Menurut keterangan orang tua siswa, pungutan tersebut dilakukan tanpa adanya pemberitahuan resmi maupun rapat sebelumnya. Bahkan, komite sekolah disebut telah melarang adanya pungutan, namun pelaksanaannya tetap berjalan dengan mengatasnamakan sumbangan.
“Orang tua merasa keberatan karena tidak pernah ada rapat. Komite juga sudah melarang, tapi tetap dipungut saat pengambilan rapor,” ungkap salah satu wali murid.
Meski disebut sebagai sumbangan sukarela, besaran dana yang diminta bervariasi antar siswa. Namun jika dijumlahkan secara keseluruhan, nilainya dinilai cukup besar dan memberatkan sebagian orang tua.

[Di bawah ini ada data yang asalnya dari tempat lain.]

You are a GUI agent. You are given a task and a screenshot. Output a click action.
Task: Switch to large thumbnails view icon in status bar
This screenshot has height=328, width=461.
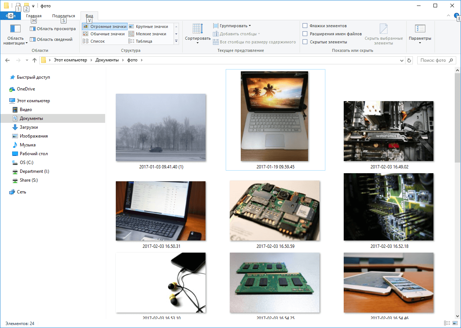454,323
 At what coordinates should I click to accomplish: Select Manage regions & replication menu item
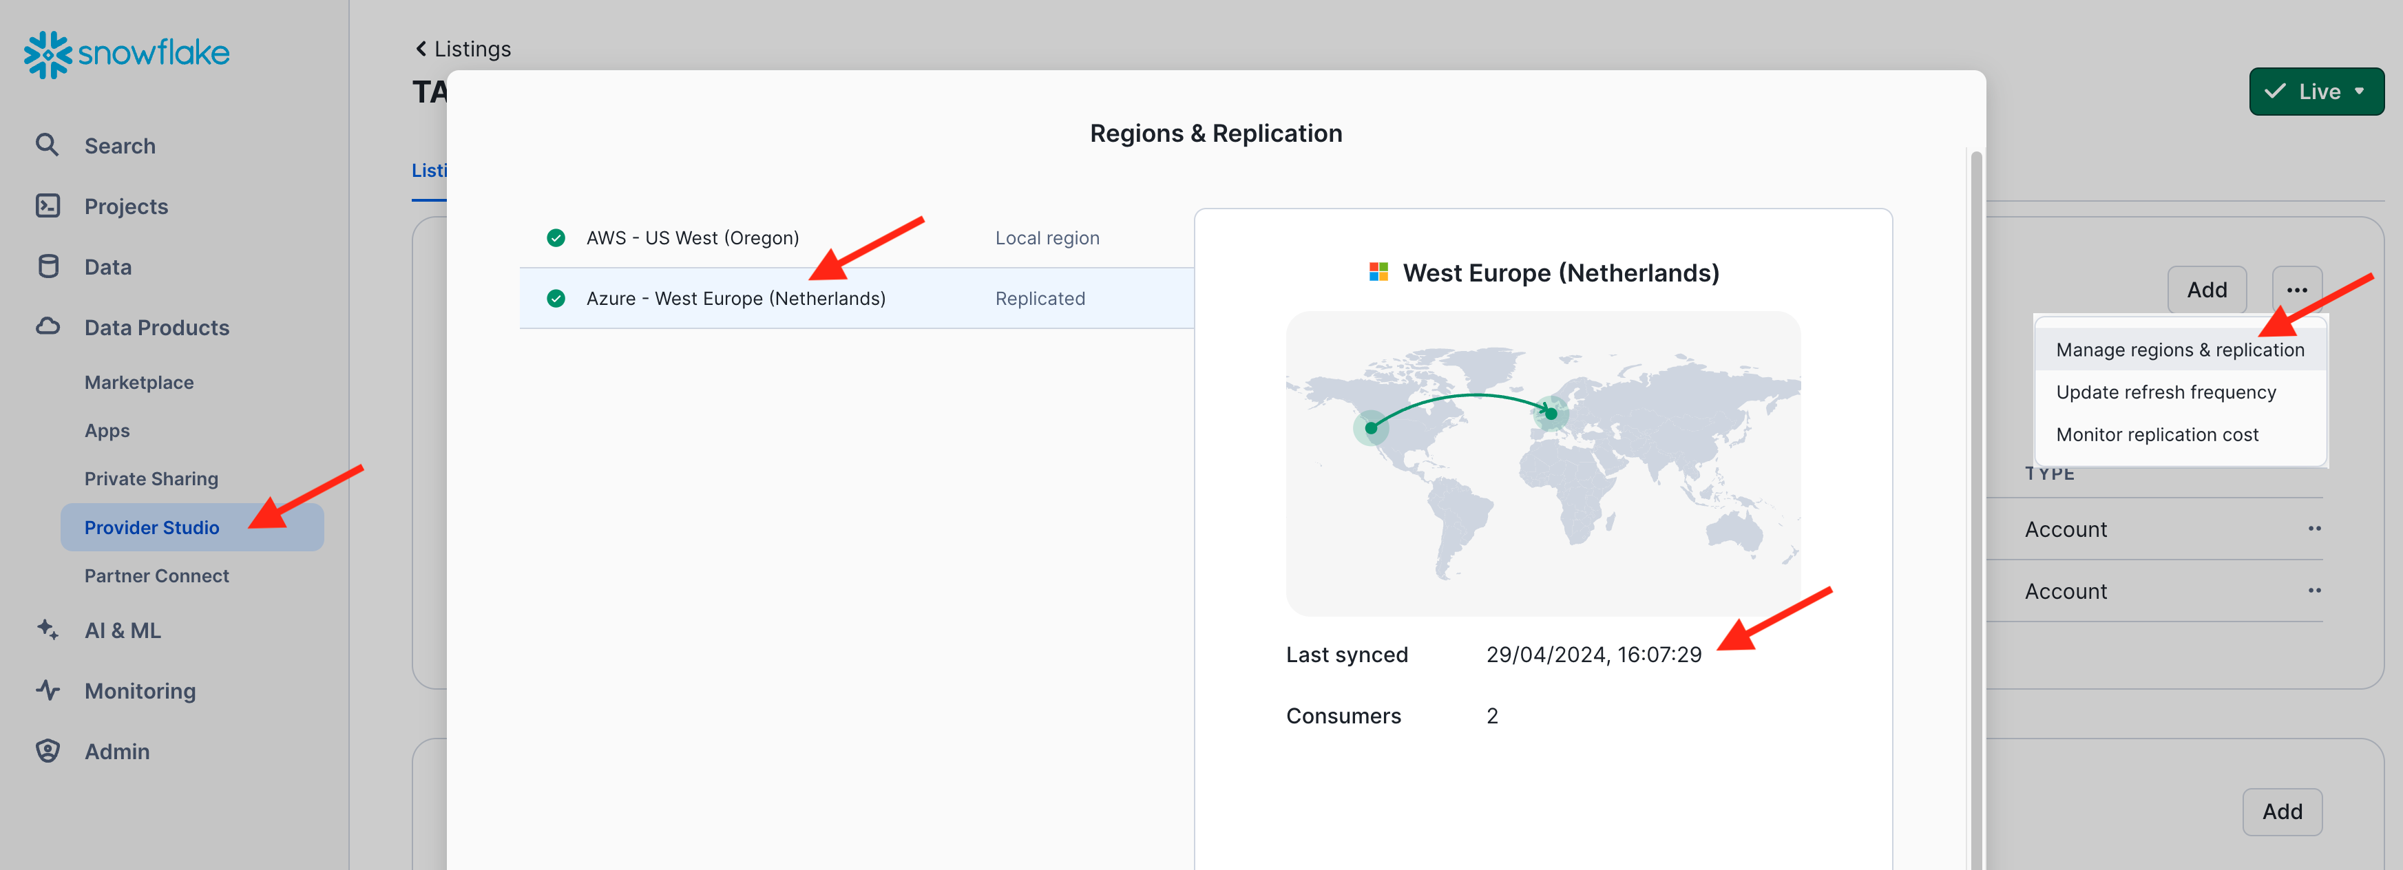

Menanggapi hal tersebut, Plt Kepala Sekolah, Nurja, S.Pd, menyatakan bahwa dana yang diminta merupakan sumbangan dan bukan pungutan.
“Kalau sumbangan itu boleh, pungutan tidak boleh. Sumbangan itu besarnya tidak sama, seikhlasnya untuk pengurugan bagian depan sekolah. Kepala sekolah sudah koordinasi dengan komite,” ujarnya.
Pernyataan senada juga disampaikan oleh Wakil Kepala Sekolah Bidang Kurikulum, Yayan.
“Bentuknya sumbangan seikhlasnya untuk pengurugan depan. Kepala sekolah sudah koordinasi dengan komite sekolah,” katanya.
Namun berdasarkan informasi yang dihimpun, imbauan sumbangan tersebut disampaikan langsung oleh Wakasek Bidang Kurikulum, sementara pengumpulan dana dilakukan oleh bendahara sekolah bernama Robet.
Peristiwa ini diketahui terjadi pada Rabu, 24 Desember 2025.
Menanggapi kejadian tersebut, Eddy Hunter, Ketua Umum Aliansi Masyarakat Anti Korupsi dan Pungli (AMAK&P) Nasional, menyatakan sangat geram dan mengecam keras praktik yang diduga mengarah pada pungutan liar di lingkungan pendidikan.
“Jika benar tidak ada musyawarah dan tetap dipungut meski komite melarang, ini patut diduga sebagai pungli berkedok sumbangan. Dunia pendidikan seharusnya bersih dari praktik seperti ini,” tegas Eddy Hunter.